* _DIRECTIONS FOR THIS TASK_
Omit the pictures, then reproduce exactly the line bearing "You are a computer-use" and every line after it up to and including the last line of the entries below.

☆ ☆ ☆ ☆

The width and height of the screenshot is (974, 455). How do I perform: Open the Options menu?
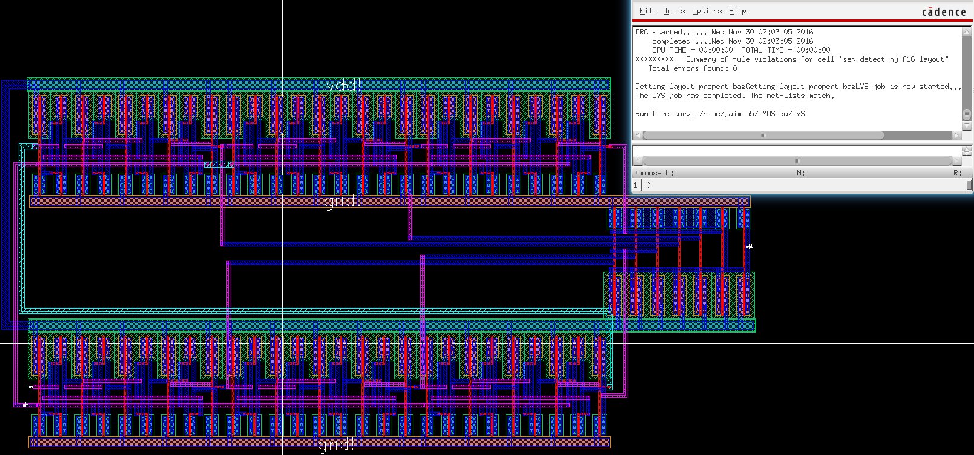(707, 11)
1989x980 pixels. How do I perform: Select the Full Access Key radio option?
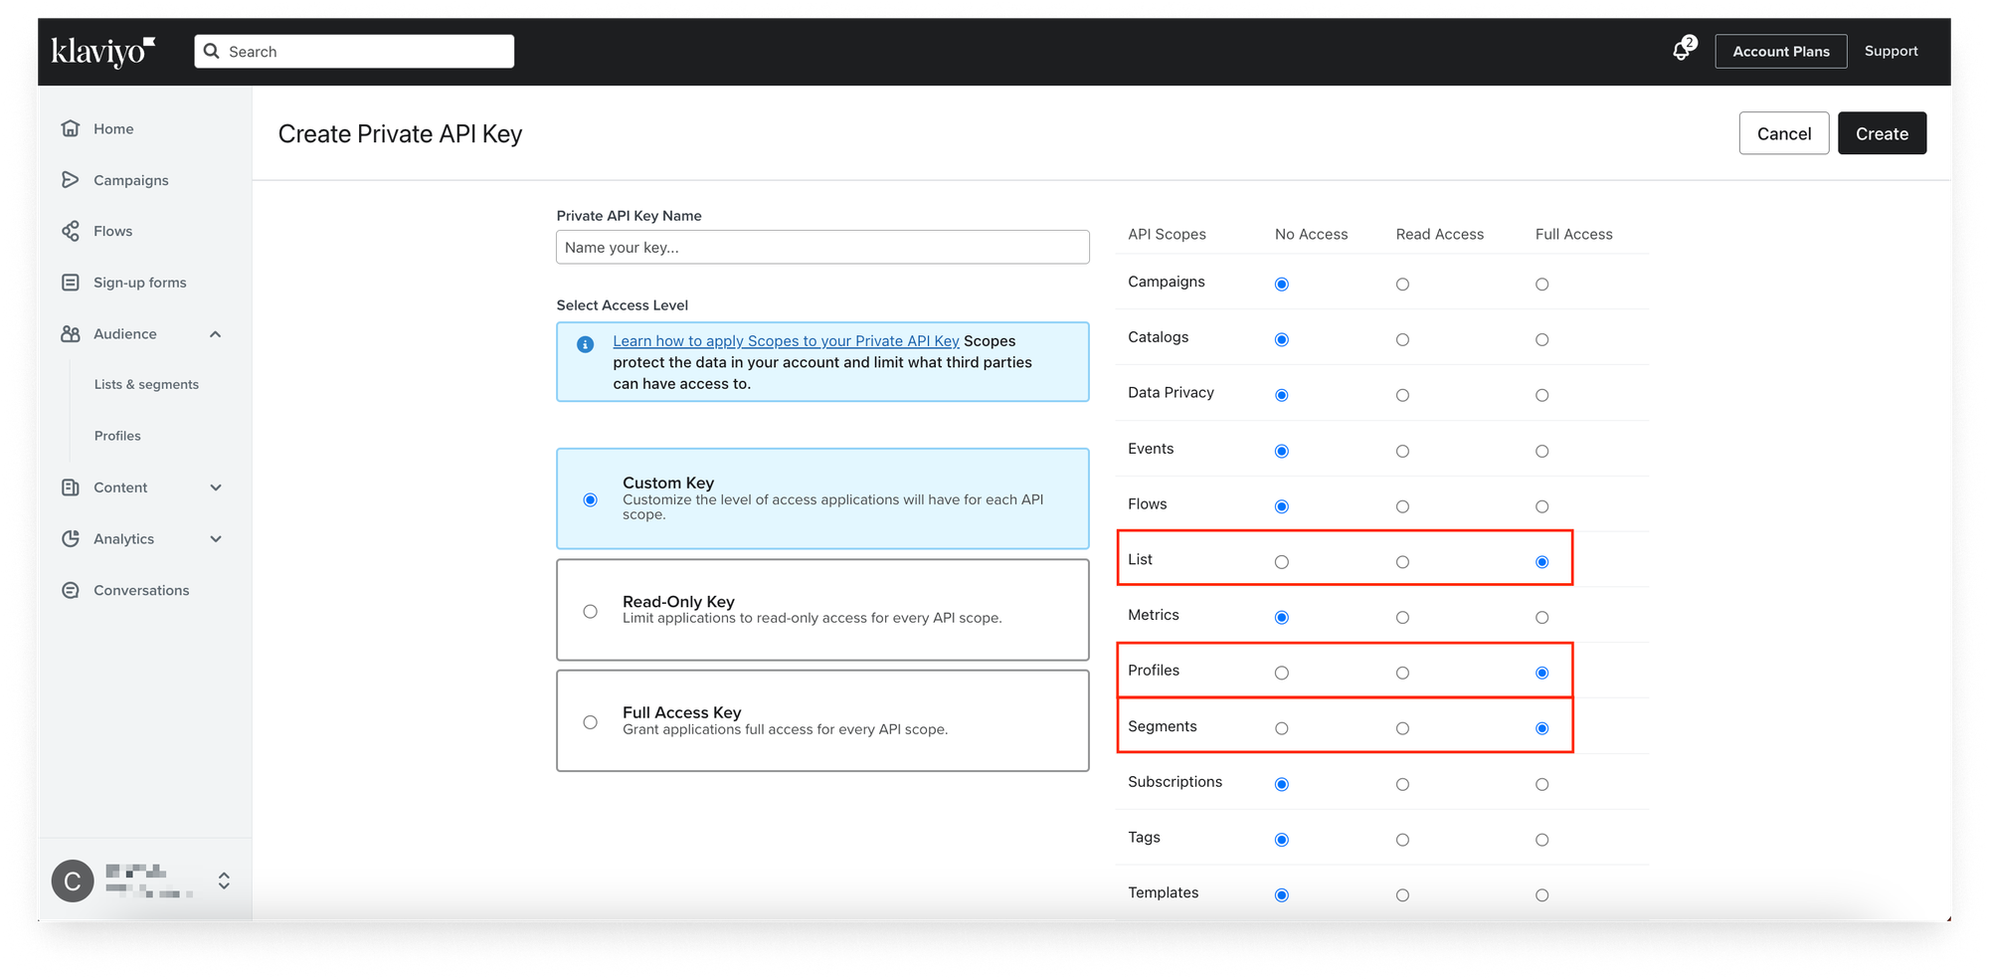[x=591, y=722]
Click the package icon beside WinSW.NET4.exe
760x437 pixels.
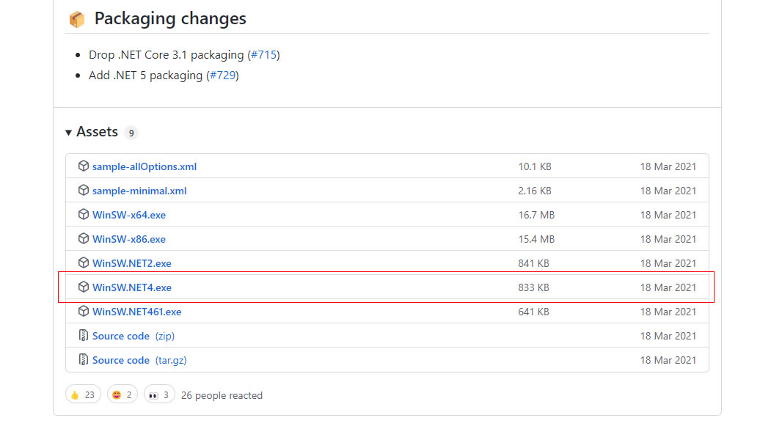(84, 287)
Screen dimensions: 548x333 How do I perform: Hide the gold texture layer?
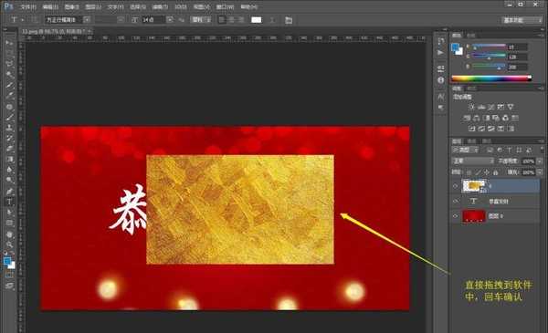tap(455, 186)
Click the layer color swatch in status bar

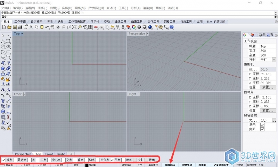point(87,165)
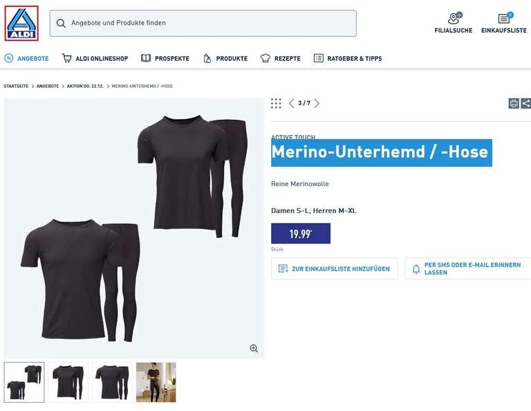The width and height of the screenshot is (531, 411).
Task: Print the page with the printer icon
Action: tap(514, 103)
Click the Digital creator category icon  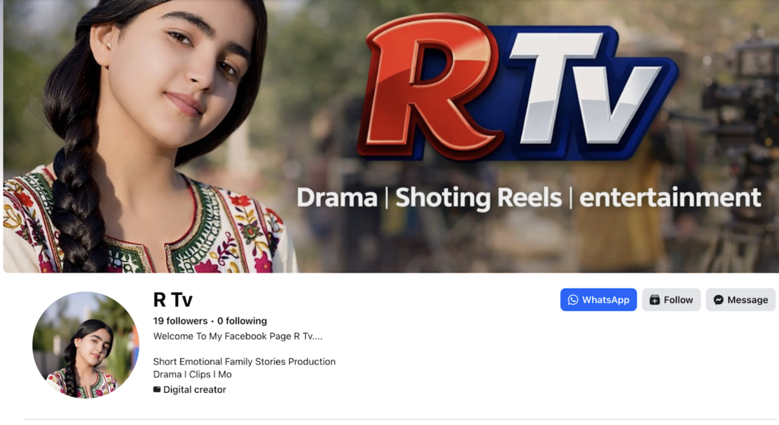point(157,390)
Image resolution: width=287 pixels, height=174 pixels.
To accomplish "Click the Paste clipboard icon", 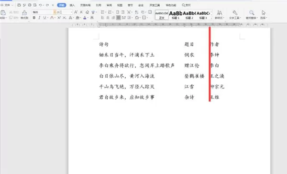I will pos(3,13).
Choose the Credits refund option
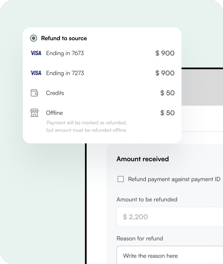 pos(55,93)
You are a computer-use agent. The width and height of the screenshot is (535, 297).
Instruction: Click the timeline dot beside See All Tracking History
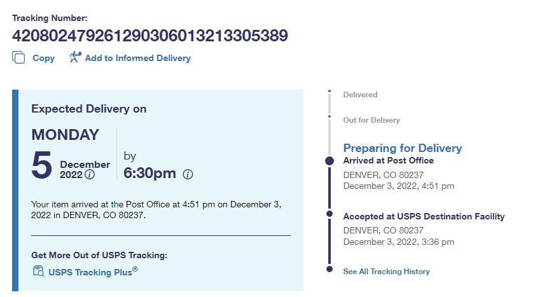(x=330, y=269)
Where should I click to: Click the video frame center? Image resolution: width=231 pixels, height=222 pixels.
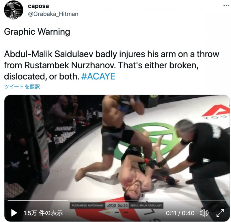[x=117, y=158]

☆ ☆ ☆ ☆

* _TASK ANSWER_
You are a computer-use agent. The width and height of the screenshot is (535, 297).
Instruction: Click the timeline dot beside See All Tracking History
(x=330, y=269)
Where should I click to: Click the video frame center? Image resolution: width=231 pixels, height=222 pixels.
[x=117, y=158]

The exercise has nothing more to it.